It left me looking at a person in the mirror that I didn’t recognise. Today, as I write this, it is a beautiful spring day. But they are the worst. I want to sleep until the 16th April. I want to hide from the world.

I rage, I cry, I have nightmares about getting out of Pen 3 and the things I saw. I look to the sky and think, ‘It was just like today’ and I feel isolated from even my closest family and friends. I am surrounded by the love of my family but feel alone, exposed.

I feel guilt and shame. I feel pride and sorrow. I fought my way out of that pen, but try to console myself knowing that on the pitch, I carried the dead to the gym.

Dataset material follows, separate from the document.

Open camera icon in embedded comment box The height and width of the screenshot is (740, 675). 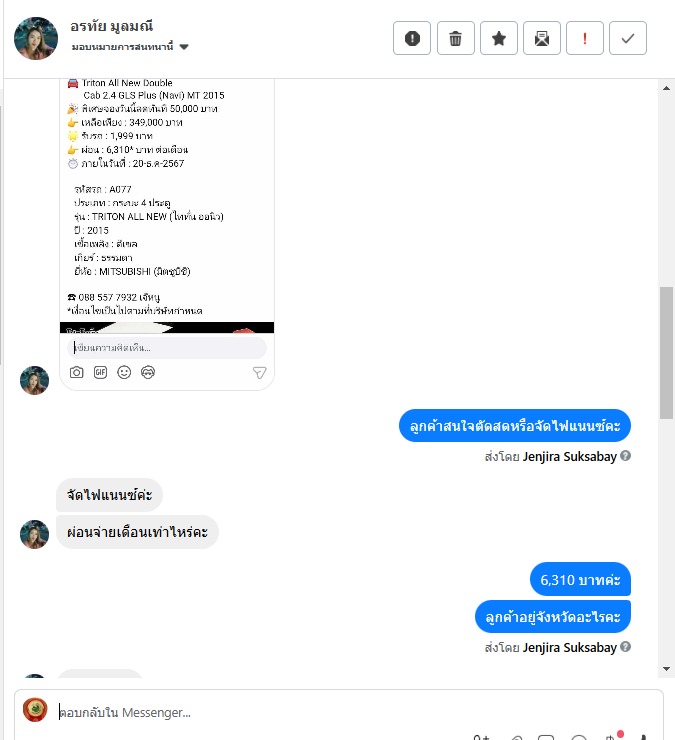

I struggle every day to come to terms with it and have yet to find a release. I lived, they died. I still don’t know why. This year, as every year, I will be back on that terrace. I hear the cries and moans. I smell the sweat and fear. Seeing again the mental pictures I carry with me.

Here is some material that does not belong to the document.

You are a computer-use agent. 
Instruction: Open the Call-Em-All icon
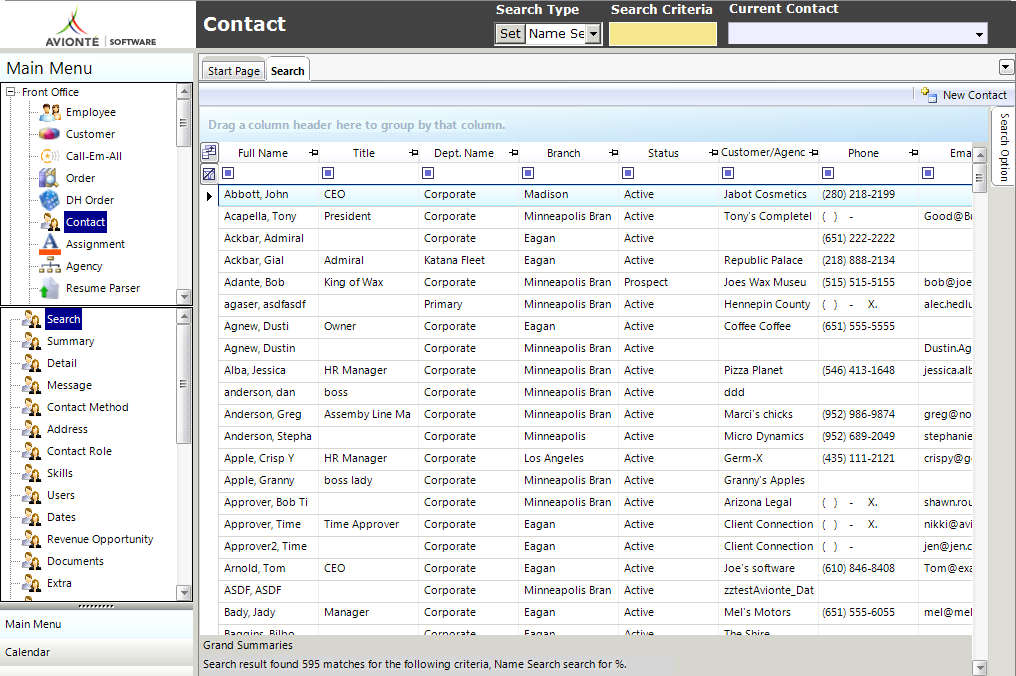50,156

Waiting for the 16th to come and hoping that next year could be different. To some people Hillsborough is a word. To me and many others it’s a constant every day of our lives.

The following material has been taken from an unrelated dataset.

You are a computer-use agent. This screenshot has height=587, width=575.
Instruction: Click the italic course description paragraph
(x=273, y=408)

5. Tony Barrett, The Times

HILLSBOROUGH. Even now, 22 years on, it is hard to say the word out loud. You hear it mentioned on the television or radio and involuntarily your thoughts are cast back to a tragedy that never should have happened. It may be the name of a football stadium but the heartbreaking events that occurred there on April 15, 1989 mean that it will forever be associated with disaster and despair.

Today, when the names of each of Hillsborough’s 96 victims are read out at the annual memorial service the emotions of their loved ones will once again be thrown into turmoil. The passage of time may well heal some wounds, but it can never be a cure all, particularly not when the most gaping wound of all is being repeatedly rubbed with the salt of injustice.

The causes of Hillsborough are now well known, even if those responsible are yet to take full responsibility for their actions and those bereaved and traumatised by it are yet to receive the justice that they deserve.

But there is also another story of Hillsborough, it is an inspirational and uplifting one of how men, women and children from all walks of life reacted to tragedy in the most humane manner imaginable; a tale of ordinary people who have refused to give in no matter how many times doors have been slammed shut in their face. From those who tore down advertising hoardings to carry the injured as the disaster unfolded to those who continue to fight for justice to this very day, they are the heroes of Hillsborough, a group of individuals to whom all of us owe a significant debt.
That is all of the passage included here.